After the inclusion and exclusion criteria were applied, the data reviewed to gain insight into how CT assessments were conducted were 6. These articles guided the formulation of the CT-PAF PIs, which consist of the technology, pedagogy, assessment technique, data, and professional development. The authors read through each of the identified articles to understand its focus in terms of how evaluation of CT was conducted and to identify relevant indicators. Further information on how the analysis of these articles were conducted are presented in section “Findings: Toward an evaluation framework for computational thinking supporting technology and tools”, Table 2.
Table 2. Summary of articles according to indicators in CT-PAF.
Findings: Toward an evaluation framework for computational thinking supporting technology and tools
This study examined the relevant indices to create an assessment framework useful for the evaluation of technological instructional tools in the context of CT in computing education. The evaluation frameworks of technological instructional tools offer educators criteria to assess the tool’s suitability to support the intended learning outcome, facilitate learning activities, recognize learners’ needs, and levels of achievement, facilitate reflection, and overall improve learning outcomes. Several frameworks are designed and developed for evaluating different technological learning platforms (Scheffel et al., 2015; Vigentini et al., 2020), tools (Park et al., 2010; Vigentini et al., 2020), and specifically pedagogies for CT (Kotsopoulos et al., 2017). Though studies have proposed the framework of CT, to the best of our knowledge, the development of a pedagogical framework to assess CT tools has not been established yet which is the aim of this study. Based on the literature review process outlined in section “Data search, inclusion, and exclusion procedure”, the articles identified (Table 2) in which this study is focused were examined and relevant indicators were identified and framed into the CT assessment framework. Our framework coined CT-PAF presented in Figure 3 comprises three layers which include goals, indicators, outcomes; and five indicators the layers (technology, pedagogical approaches, assessment techniques, data aspect, and teacher professional development, TPD).
Figure 3. Computational thinking pedagogical assessment framework (CT-PAF).
Goals
Evaluation frameworks in educational scenarios enable a scientific and systematic approach to the assessment of important components of pedagogical processes.
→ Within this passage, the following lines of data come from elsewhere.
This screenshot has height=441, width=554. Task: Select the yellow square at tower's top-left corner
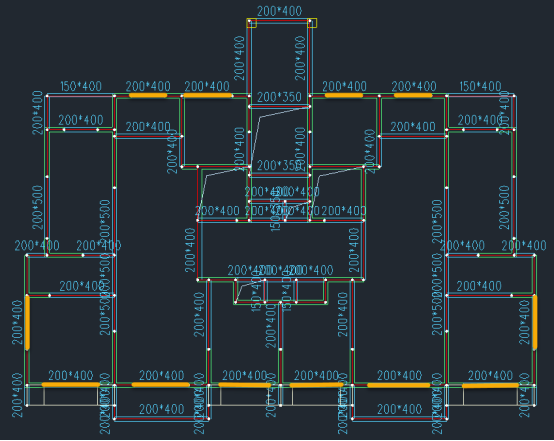pos(251,23)
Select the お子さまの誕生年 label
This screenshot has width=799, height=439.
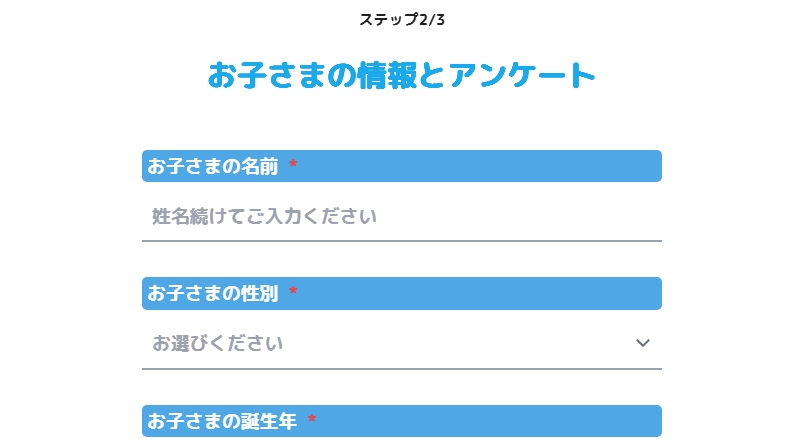click(x=222, y=421)
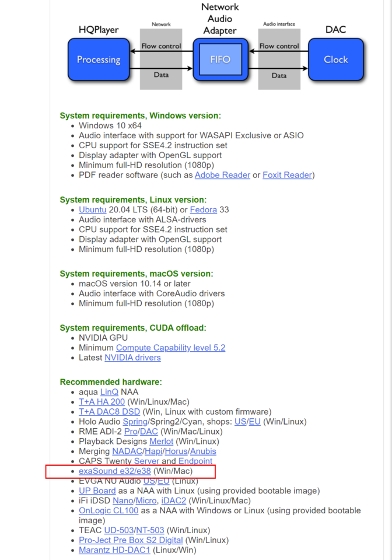This screenshot has width=392, height=560.
Task: Click the aqua LinQ link
Action: (x=109, y=392)
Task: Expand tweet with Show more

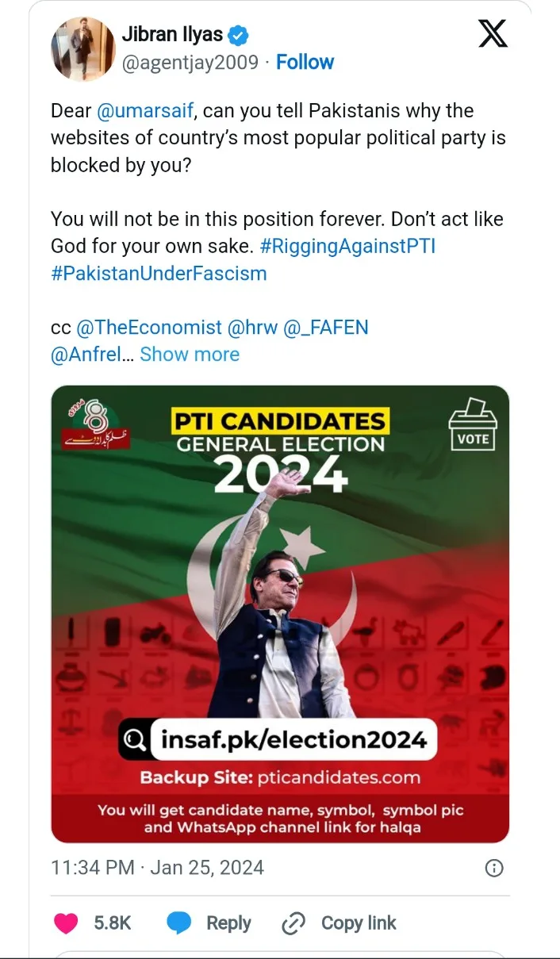Action: point(190,354)
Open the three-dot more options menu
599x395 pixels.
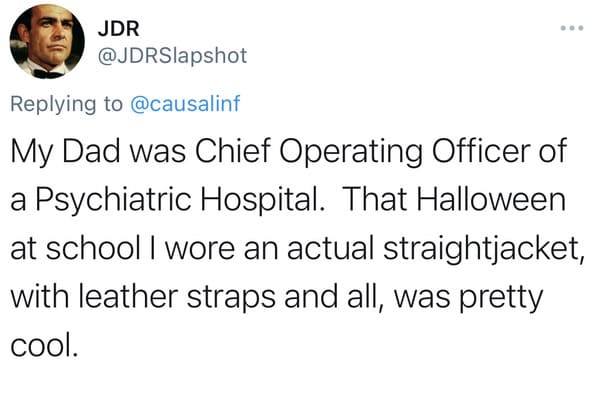(572, 28)
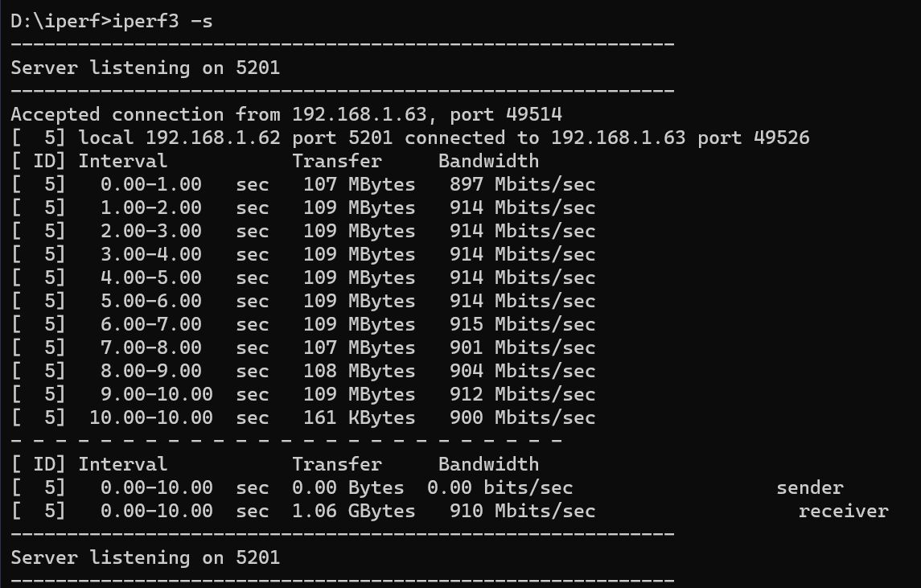Screen dimensions: 921x588
Task: Click the 904 Mbits/sec bandwidth value
Action: pyautogui.click(x=522, y=372)
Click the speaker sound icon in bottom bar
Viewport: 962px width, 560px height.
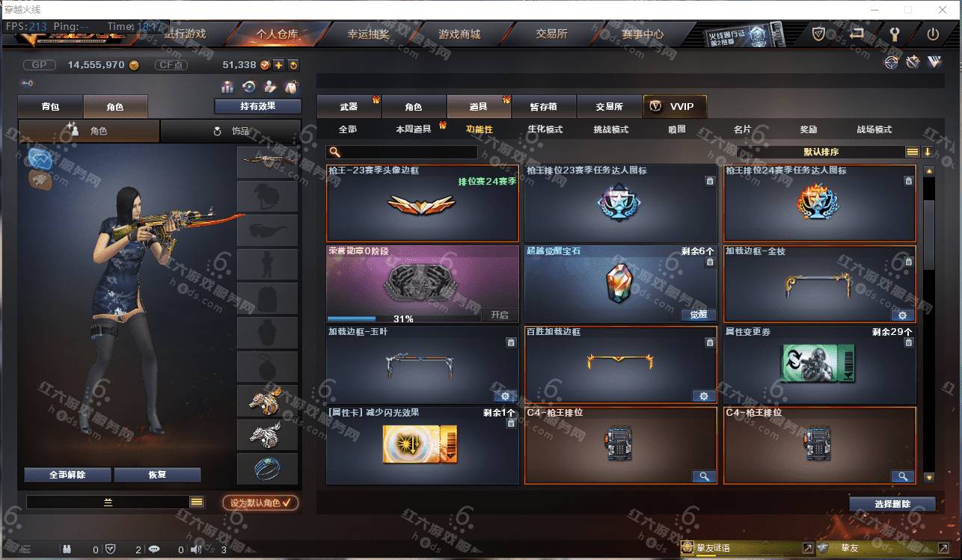click(196, 550)
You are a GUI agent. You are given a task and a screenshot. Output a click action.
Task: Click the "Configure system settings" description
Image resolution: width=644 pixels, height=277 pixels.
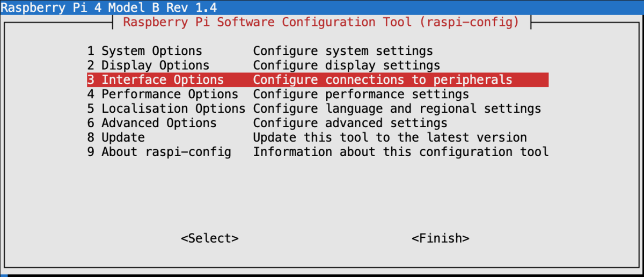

An effective and efficient instructional design process usually begins with defining the intended goals in a bid to maximize the student’s learning experiences Czerkawski (2014). The overarching goal of the assessment of CT is needed to understand the expectation of the educational stakeholders and create the much-needed synergy among the different PIs in the learning ecosystem. Usually, CT frameworks are rooted in constructivism theory, which holds the view that learning entails reconstruction rather than direct transmission of knowledge Papert (1980) and Papert and Harel (1991); and the social constructivism viewpoint consider social group constructing knowledge for each other Vygotsky (1978). Honebein (1996) opined that instructional designers of constructivist learning environments should consider seven pedagogical goals which inform essential characteristics for the goals in CT-PAF.
Indicators
The following section will highlight the indicators of the assessment framework.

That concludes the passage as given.